6 In vivo Assessments of Cardiac Patches

Although cardiac patches can be fully characterized in vitro and can be conditioned in vitro to obtain functional values close to that of the native myocardium, cardiac patches can only truly be effective if their implantation results in the restoration of cardiac function post-infarction. Some studies have made progress towards achieving this goal, utilizing both small and large animal models, and acute or delayed implantation. The timing of patch implantation is a crucial aspect of in vivo assessments as a way to help determine the mechanisms by which any benefits provided by the patch occur. Acute transplantation is transplantation of the patch immediately after infarction, delivering it during the initial inflammatory phase before fibrosis begins to occur. Chronic, or delayed transplantation, requires a second surgery and applies the patch after the inflammatory phase has passed and either before or after mature scar formation, depending on the time of implantation.

6.1 Rodent Models

Rodent models of myocardial infarction treatments are commonly used as the first initial model due to the smaller size of patch required for treatment. Acute placement of a cardiac patch using fibrin as the scaffold and syngeneic neonatal rat cardiac cells, with in vitro stretch conditioning of the patch prior to implantation, resulted in minimal scar formation and restoration of cardiac function 4 weeks post-infarct, with 36 % cardiomyocyte retention [37]. A similar patch made with a collagen/Matrigel scaffold rather than fibrin and implanted 2 weeks post-infarction limited further scar formation and preserved cardiac function from the time of implantation [4]. Transplantation of a layered neonatal rat cell sheet patch into a nude rat infarct model 14 days post-infarction resulted in significant improvements in cardiac function, though cell retention was minimal after 4 weeks [57]. Few studies to date have been published assessing the functional consequences of a human stem cell derived cardiac patch in an infarcted rat model. Acute transplantation into non-infarcted rats of scaffold-free tissue patches utilizing hESC-CMs and HUVECs resulted in rapid vascularization of the patches in vivo. Patches containing only an enriched CM population resulted in poor CM retention [58].

6.2 Large Animal Models

The use of large animal models of myocardial infarction is a necessary step towards bringing cardiac patches to clinical relevance Few studies to date have been able to generate the large numbers of human stem cell derived cardiomyocytes required to create cardiac patches large enough to be implemented in large animal models. Human ESC-CMs in cell sheet form were transplanted into a porcine ischemia-reperfusion model 4 weeks after ligation in a feasibility and safety study, and it was found that the cell sheet treatment resulted in a reduction in LV dilation and an improvement in cardiac function both 4 and 8 weeks post-transplantation [59].

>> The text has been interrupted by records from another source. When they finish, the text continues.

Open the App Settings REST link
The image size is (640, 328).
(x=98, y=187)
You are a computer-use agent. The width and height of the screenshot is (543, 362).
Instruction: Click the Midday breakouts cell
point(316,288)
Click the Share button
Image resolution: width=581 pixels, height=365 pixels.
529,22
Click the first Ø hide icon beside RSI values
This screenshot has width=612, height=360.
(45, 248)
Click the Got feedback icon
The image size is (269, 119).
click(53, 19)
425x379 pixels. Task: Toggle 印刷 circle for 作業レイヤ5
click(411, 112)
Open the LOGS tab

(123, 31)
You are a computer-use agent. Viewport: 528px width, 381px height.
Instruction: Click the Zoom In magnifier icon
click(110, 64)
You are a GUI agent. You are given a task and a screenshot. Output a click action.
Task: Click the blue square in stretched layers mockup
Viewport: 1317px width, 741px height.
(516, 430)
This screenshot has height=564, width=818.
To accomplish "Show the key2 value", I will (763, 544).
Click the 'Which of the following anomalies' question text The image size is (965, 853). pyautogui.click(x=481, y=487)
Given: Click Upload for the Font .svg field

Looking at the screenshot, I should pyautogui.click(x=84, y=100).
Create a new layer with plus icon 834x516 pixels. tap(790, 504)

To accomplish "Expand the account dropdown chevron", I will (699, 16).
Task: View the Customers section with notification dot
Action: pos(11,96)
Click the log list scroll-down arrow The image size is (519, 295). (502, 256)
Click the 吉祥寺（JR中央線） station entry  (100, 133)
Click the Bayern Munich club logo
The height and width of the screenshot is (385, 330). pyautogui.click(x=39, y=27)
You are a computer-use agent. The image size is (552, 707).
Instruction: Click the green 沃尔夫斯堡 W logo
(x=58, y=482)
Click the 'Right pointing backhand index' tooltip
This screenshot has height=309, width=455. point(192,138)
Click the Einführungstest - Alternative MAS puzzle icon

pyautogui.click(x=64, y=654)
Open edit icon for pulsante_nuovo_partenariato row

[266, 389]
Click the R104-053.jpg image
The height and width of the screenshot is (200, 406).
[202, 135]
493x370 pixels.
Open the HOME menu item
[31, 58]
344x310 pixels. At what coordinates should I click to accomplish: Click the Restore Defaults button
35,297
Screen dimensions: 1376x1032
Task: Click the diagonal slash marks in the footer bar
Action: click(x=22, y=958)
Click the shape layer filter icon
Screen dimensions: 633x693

7 Current Deficiencies and Obstacles

Despite the many advances in cardiac tissue engineering , there remain deficiencies in the field and many obstacles still to be overcome. Contractile force generation and cellularity of cardiac patches average far below physiological values of 44 mN/mm2 and 20–40 M cells/gram for human ventricular myocardium and 56.4 N/mm2 rat ventricular myocardium [60]. Diffusional limitations may contribute to this, and may be overcome by the development of a microvascular network- withing the patch during its fabrication. As mentioned earlier, progress has been made, but microvascular network have yet to be created and perfused in the presence of a cardiomyocyte-containing patch of size relevant to even a rat infarct. Other issues that will be addressed in the coming years are maturation mismatch of donor cells to recipient hearts. Currently used stem cell-derived cardiomyocytes are a mixture of atrial, ventricular, and pacemaker phenotypes, and all exhibit a fetal or neonatal phenotype. Immature phenotypes also have different electrophysiological, metabolic, and contractile properties than adult CMs. It has yet to be determined if transplantation of immature cells will elicit arrhythmic events, or if cells need to be differentiated to maturity prior to transplantation. However, more mature cells may not survive transplantation with the same efficiency as less mature cells.